A shortened statutory period for reply to this final action is set to expire THREE MONTHS from the mailing date of this action.  In the event a first reply is filed within TWO MONTHS of the mailing date of this final action and the advisory action is not mailed until after the end of the THREE-MONTH shortened statutory period, then the shortened statutory period will expire on the date the advisory action is mailed, and any extension fee pursuant to 37 CFR 1.136(a) will be calculated from the mailing date of the advisory action.  In no event, however, will the statutory period for reply expire later than SIX MONTHS from the date of this final action. 

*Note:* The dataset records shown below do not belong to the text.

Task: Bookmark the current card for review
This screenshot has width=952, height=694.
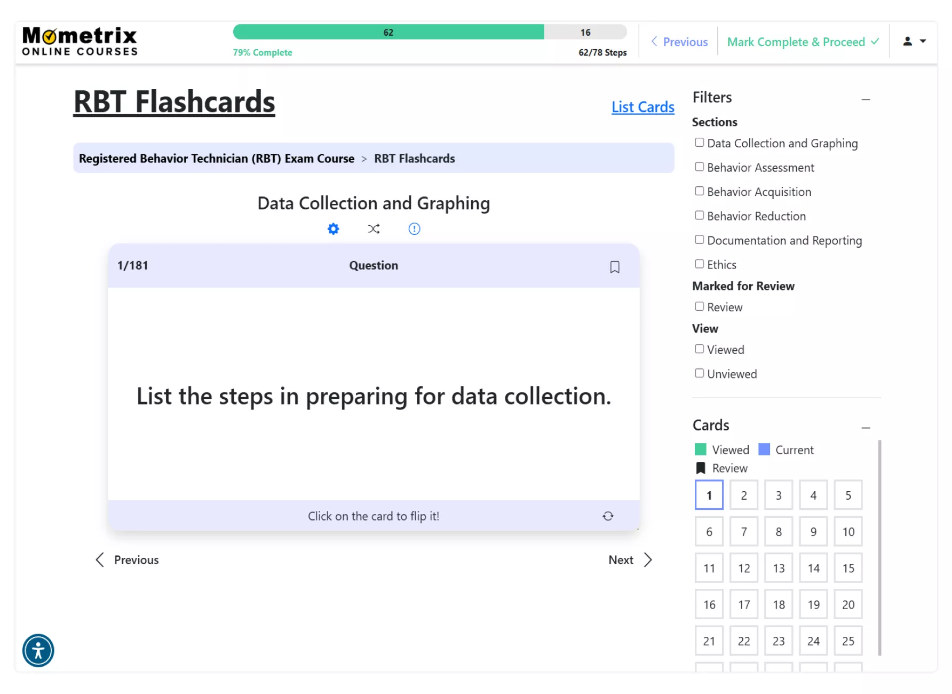Action: [614, 267]

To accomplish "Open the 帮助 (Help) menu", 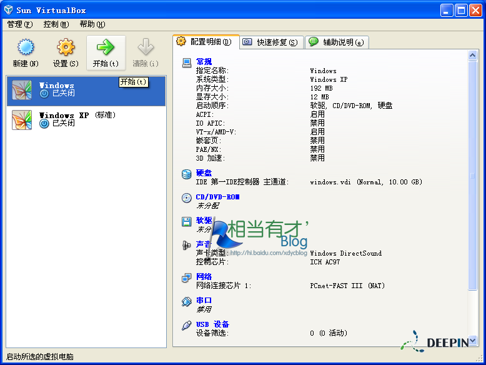I will pos(92,24).
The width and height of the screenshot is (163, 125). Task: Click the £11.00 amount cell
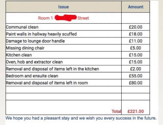(x=135, y=41)
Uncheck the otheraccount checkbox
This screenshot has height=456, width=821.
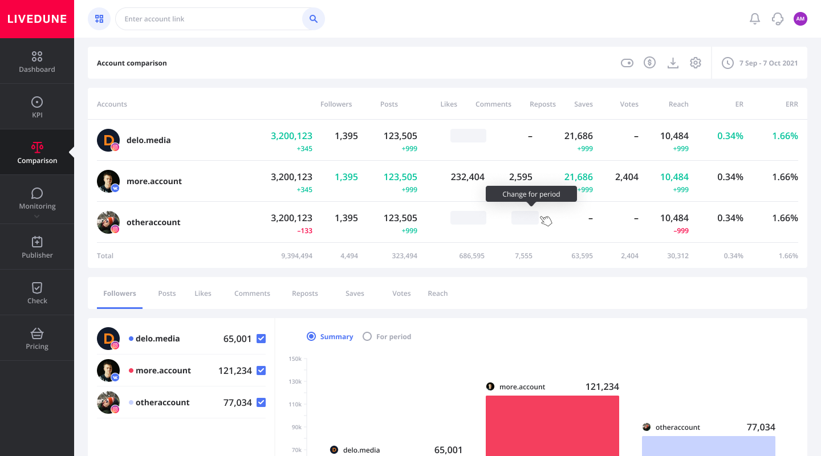tap(261, 402)
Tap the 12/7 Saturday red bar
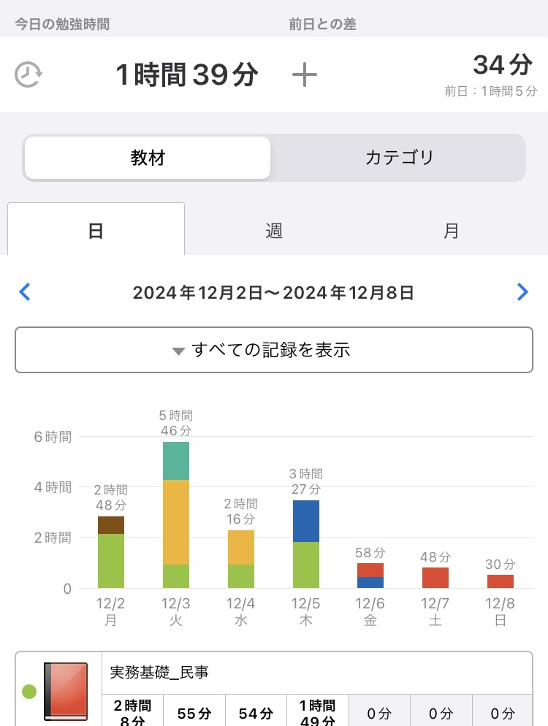The image size is (548, 726). [435, 578]
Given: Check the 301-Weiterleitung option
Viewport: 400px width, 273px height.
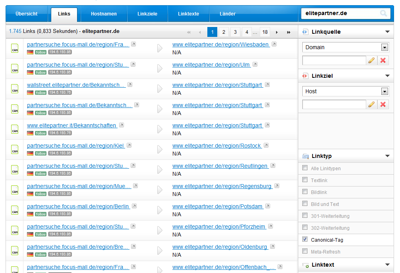Looking at the screenshot, I should coord(305,215).
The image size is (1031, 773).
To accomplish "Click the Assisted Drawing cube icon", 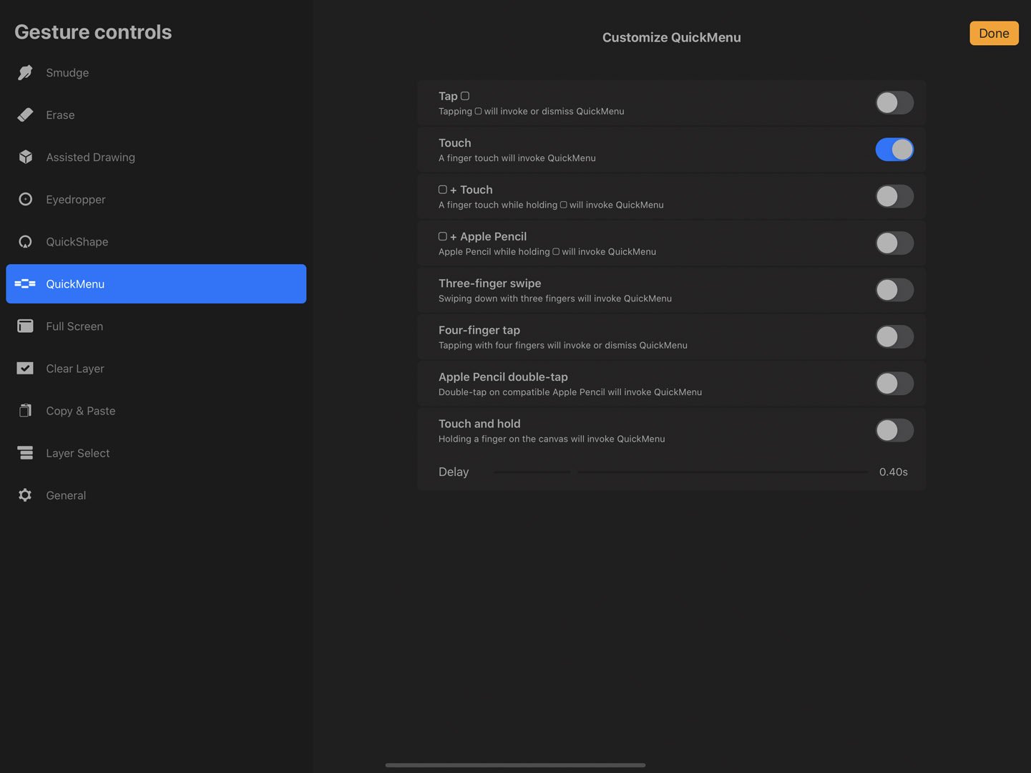I will click(x=25, y=157).
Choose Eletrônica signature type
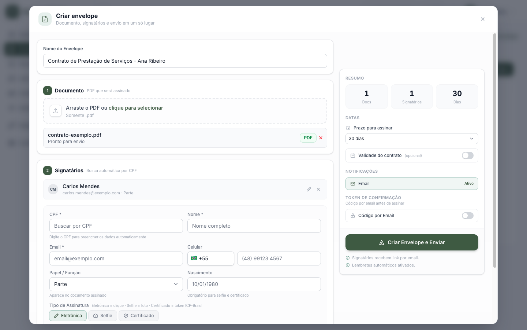Screen dimensions: 527x330 click(68, 316)
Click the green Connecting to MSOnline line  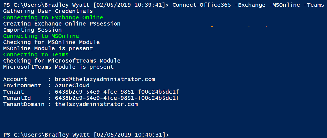41,36
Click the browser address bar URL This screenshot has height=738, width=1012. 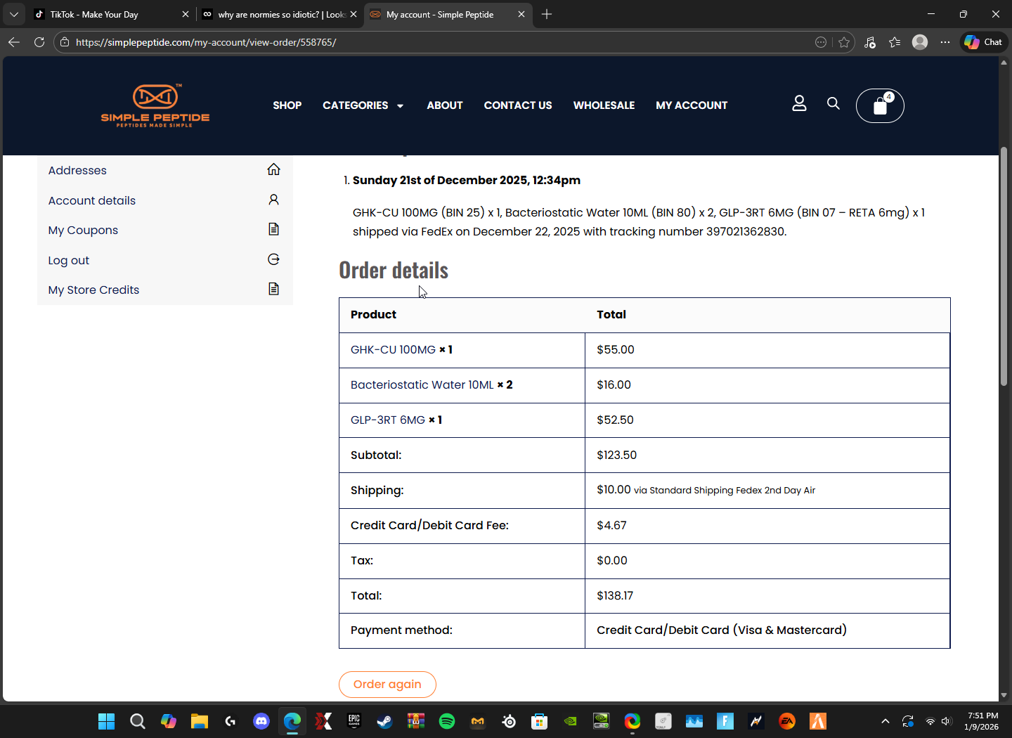206,42
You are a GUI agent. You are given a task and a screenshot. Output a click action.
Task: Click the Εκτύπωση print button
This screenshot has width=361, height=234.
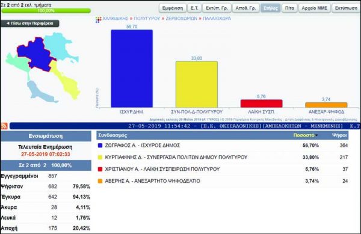pyautogui.click(x=346, y=8)
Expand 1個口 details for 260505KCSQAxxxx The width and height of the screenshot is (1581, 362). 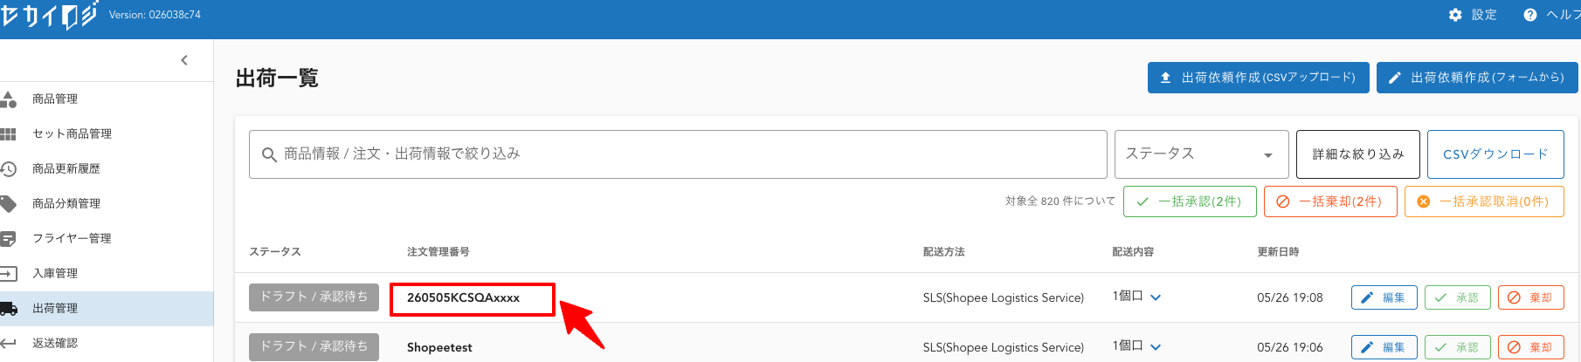click(x=1156, y=297)
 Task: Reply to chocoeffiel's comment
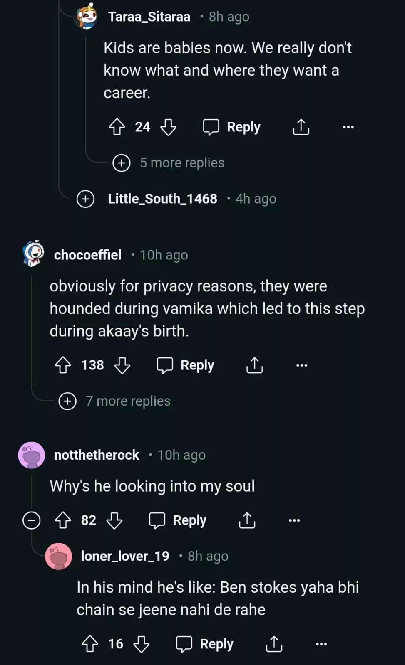[x=186, y=365]
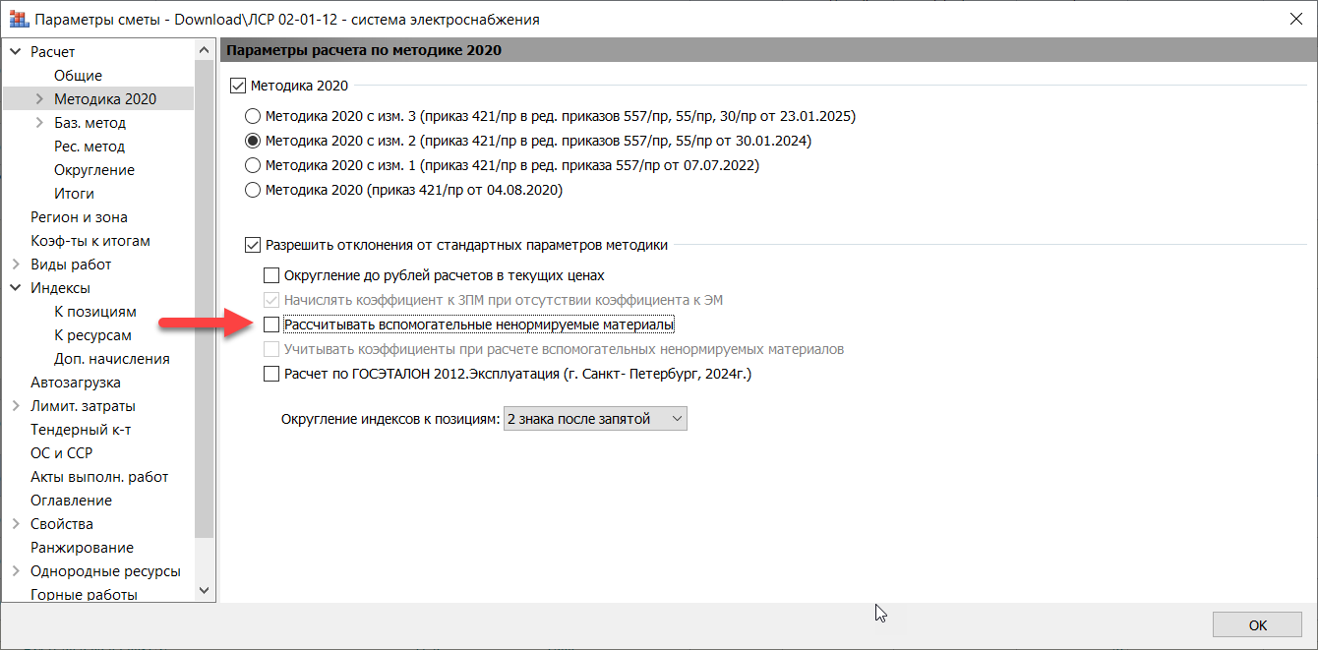This screenshot has height=650, width=1318.
Task: Expand the Методика 2020 tree node
Action: 39,99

Examiner interviews are available via telephone, in-person, and video conferencing using a USPTO supplied web-based collaboration tool. To schedule an interview, applicant is encouraged to use the USPTO Automated Interview Request (AIR) at http://www.uspto.gov/interviewpractice.
If attempts to reach the examiner by telephone are unsuccessful, the examiner’s supervisor, Kim Huynh can be reached on (571)272-4147.  The fax phone number for the organization where this application or proceeding is assigned is 571-273-8300.
Information regarding the status of an application may be obtained from the Patent Application Information Retrieval (PAIR) system.  Status information for published applications may be obtained from either Private PAIR or Public PAIR.  Status information for unpublished applications is available through Private PAIR only.  For more information about the PAIR system, see https://ppair-my.uspto.gov/pair/PrivatePair. Should you have questions on access to the Private PAIR system, contact the Electronic Business Center (EBC) at 866-217-9197 (toll-free). If you would like assistance from a USPTO Customer Service Representative or access to the automated information system, call 800-786-9199 (IN USA OR CANADA) or 571-272-1000.






/J.N./            Examiner, Art Unit 2186                                                                                                                                                                                            

/KIM HUYNH/            Supervisor Patent Examiner, Art Unit 2186                                                                                                                                                                                            


    
        
            
        
            
        
            
        
            
        
            
        
            
        
            
        
            
    

    
        1 Reference effectively filed May 10, 2017.
        2 Reference effectively filed Dec. 4, 2015.
        3 Reference effectively filed Dec. 15, 2017.